Saved entries
----

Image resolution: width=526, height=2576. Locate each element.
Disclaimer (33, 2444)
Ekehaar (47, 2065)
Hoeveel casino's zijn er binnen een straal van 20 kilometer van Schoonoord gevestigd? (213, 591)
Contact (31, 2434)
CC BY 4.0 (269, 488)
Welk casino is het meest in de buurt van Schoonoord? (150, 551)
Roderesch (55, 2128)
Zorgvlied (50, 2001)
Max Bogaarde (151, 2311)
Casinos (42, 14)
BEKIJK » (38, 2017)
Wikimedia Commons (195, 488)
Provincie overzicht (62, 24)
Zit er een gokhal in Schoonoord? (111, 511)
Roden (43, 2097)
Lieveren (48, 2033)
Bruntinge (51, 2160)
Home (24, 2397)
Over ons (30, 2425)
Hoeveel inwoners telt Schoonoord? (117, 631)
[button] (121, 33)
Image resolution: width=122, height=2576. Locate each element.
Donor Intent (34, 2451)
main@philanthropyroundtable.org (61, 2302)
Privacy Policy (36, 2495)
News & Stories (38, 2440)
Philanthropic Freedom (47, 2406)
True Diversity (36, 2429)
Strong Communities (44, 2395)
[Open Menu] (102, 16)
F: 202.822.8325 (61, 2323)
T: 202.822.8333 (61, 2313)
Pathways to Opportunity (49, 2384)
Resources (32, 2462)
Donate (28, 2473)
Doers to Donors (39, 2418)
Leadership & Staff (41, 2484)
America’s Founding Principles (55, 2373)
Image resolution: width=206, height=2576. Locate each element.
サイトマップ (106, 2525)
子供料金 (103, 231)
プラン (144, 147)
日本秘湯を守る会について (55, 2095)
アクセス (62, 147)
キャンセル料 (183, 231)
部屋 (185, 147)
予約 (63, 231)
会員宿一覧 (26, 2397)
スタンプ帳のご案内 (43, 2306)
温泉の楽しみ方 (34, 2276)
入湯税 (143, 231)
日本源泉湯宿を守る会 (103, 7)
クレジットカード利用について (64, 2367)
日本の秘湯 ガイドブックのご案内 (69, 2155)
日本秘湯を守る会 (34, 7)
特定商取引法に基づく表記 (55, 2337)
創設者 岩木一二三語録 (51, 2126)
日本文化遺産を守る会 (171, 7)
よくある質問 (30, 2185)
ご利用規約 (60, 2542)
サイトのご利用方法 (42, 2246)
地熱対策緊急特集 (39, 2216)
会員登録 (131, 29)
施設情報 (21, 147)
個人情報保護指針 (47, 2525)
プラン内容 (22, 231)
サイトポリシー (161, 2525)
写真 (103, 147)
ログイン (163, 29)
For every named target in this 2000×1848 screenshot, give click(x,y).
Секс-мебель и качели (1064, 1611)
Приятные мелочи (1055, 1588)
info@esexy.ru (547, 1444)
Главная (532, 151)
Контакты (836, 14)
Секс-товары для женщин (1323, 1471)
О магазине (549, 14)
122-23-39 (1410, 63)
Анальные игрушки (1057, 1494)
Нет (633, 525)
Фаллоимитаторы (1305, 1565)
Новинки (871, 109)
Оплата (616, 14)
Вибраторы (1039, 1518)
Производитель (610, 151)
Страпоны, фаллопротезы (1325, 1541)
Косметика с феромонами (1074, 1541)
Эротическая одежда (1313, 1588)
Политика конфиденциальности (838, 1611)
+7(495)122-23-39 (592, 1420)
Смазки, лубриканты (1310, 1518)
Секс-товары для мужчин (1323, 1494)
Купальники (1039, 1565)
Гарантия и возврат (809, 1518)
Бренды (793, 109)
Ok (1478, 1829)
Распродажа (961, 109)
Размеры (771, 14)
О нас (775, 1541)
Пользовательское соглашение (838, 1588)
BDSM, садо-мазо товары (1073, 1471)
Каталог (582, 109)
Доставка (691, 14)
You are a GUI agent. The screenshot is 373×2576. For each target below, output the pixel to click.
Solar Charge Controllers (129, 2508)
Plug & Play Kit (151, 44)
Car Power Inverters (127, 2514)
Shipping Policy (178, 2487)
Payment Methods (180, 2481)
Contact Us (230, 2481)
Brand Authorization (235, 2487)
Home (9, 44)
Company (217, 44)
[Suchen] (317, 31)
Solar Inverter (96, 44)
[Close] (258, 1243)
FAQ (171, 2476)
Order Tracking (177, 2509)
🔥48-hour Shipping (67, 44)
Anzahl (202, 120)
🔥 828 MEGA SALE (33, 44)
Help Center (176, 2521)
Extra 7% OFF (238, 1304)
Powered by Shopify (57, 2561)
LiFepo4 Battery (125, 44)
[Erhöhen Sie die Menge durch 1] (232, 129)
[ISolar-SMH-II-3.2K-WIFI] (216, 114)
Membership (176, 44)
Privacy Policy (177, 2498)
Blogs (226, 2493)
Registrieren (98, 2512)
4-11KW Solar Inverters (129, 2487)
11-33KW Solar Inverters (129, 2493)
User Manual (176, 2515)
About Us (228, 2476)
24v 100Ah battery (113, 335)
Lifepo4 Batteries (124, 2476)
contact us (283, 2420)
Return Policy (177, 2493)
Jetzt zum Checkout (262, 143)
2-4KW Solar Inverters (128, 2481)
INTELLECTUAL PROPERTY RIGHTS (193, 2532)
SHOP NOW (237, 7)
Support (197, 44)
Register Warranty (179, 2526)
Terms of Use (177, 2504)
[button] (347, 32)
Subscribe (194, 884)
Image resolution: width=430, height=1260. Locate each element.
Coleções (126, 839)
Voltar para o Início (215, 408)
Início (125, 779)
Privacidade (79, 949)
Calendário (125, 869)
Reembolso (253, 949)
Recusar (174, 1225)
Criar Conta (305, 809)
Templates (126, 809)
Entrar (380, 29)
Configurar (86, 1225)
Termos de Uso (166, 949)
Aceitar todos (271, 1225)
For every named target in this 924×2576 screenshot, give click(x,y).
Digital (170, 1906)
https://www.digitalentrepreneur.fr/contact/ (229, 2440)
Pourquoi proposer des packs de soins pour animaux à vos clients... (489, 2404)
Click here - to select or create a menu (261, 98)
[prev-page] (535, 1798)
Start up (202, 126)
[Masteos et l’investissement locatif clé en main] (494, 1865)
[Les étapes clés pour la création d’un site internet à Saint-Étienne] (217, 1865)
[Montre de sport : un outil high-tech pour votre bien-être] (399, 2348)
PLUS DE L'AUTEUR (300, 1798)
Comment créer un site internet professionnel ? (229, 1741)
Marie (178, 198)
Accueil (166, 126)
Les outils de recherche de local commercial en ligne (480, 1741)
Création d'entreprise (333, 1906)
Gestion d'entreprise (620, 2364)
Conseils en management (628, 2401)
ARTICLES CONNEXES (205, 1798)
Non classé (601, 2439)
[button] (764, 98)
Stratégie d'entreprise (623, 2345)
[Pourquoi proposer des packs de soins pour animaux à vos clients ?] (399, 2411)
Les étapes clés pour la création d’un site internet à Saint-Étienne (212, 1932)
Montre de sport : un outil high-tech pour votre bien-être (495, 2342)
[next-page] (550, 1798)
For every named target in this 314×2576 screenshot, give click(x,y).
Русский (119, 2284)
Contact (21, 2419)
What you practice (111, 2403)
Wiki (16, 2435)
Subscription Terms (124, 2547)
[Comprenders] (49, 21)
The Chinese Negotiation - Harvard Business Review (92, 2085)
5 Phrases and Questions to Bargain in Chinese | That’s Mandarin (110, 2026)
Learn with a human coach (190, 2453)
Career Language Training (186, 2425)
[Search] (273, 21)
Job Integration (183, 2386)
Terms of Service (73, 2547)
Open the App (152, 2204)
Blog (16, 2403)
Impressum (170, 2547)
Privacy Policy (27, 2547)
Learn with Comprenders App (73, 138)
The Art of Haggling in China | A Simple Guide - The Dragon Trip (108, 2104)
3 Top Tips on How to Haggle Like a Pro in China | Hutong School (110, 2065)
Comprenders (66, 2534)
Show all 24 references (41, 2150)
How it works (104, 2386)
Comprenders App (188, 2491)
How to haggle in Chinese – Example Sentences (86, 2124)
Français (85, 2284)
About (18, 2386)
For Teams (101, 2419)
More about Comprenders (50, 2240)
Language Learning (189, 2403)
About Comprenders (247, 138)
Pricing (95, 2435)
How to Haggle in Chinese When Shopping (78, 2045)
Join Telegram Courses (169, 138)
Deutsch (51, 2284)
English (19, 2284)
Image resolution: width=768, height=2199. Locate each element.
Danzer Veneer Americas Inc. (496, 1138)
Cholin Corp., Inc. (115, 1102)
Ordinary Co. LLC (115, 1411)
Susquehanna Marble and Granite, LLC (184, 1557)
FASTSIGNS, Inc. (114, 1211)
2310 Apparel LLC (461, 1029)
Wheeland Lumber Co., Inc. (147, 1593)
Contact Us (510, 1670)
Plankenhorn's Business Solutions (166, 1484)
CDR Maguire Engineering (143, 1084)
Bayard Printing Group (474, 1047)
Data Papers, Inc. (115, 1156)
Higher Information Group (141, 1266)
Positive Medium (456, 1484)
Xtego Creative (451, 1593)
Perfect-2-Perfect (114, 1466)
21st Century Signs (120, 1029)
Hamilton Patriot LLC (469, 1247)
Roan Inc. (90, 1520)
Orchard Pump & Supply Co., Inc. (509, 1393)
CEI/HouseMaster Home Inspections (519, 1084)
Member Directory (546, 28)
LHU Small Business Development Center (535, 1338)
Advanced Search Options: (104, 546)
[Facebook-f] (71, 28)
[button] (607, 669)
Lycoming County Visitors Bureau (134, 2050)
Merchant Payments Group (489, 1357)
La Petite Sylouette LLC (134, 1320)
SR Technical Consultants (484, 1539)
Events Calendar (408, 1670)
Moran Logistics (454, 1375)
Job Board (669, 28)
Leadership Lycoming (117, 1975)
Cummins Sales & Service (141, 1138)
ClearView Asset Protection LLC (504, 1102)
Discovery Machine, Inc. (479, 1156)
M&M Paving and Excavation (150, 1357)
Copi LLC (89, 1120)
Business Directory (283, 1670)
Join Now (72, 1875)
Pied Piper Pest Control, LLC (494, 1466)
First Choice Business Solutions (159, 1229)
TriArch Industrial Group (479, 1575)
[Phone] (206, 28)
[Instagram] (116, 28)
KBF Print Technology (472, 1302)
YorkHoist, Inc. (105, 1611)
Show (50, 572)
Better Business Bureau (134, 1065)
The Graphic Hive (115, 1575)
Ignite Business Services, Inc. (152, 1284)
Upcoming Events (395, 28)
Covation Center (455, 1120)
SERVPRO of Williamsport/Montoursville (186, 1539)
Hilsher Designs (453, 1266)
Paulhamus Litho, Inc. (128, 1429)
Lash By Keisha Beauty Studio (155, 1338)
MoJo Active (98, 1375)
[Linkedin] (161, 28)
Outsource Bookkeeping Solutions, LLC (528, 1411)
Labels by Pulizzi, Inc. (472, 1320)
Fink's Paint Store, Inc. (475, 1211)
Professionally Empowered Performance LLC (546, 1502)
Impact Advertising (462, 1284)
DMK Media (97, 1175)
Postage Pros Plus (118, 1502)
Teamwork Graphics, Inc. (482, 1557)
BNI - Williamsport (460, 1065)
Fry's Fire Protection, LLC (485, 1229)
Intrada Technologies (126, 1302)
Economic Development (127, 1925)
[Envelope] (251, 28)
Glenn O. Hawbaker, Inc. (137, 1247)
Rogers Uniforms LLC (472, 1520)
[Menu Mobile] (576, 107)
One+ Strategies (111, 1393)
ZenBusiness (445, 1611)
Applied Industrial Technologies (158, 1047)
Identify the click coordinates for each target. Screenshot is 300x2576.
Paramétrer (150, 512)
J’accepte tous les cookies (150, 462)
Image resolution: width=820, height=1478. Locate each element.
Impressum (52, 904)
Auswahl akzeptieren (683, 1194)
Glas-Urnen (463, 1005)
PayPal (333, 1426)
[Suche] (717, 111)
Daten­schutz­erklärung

----

## What to do:
All that belongs in your answer is the stretch of entries above from the line with "Doers to Donors (39, 2418)" through the line with "日本秘湯を守る会 (34, 7)", printed exactly.

## Written answer:
Doers to Donors (39, 2418)
Leadership & Staff (41, 2484)
America’s Founding Principles (55, 2373)
Image resolution: width=206, height=2576. Locate each element.
サイトマップ (106, 2525)
子供料金 (103, 231)
プラン (144, 147)
日本秘湯を守る会について (55, 2095)
アクセス (62, 147)
キャンセル料 (183, 231)
部屋 (185, 147)
予約 (63, 231)
会員宿一覧 (26, 2397)
スタンプ帳のご案内 (43, 2306)
温泉の楽しみ方 (34, 2276)
入湯税 (143, 231)
日本源泉湯宿を守る会 (103, 7)
クレジットカード利用について (64, 2367)
日本の秘湯 ガイドブックのご案内 (69, 2155)
日本秘湯を守る会 (34, 7)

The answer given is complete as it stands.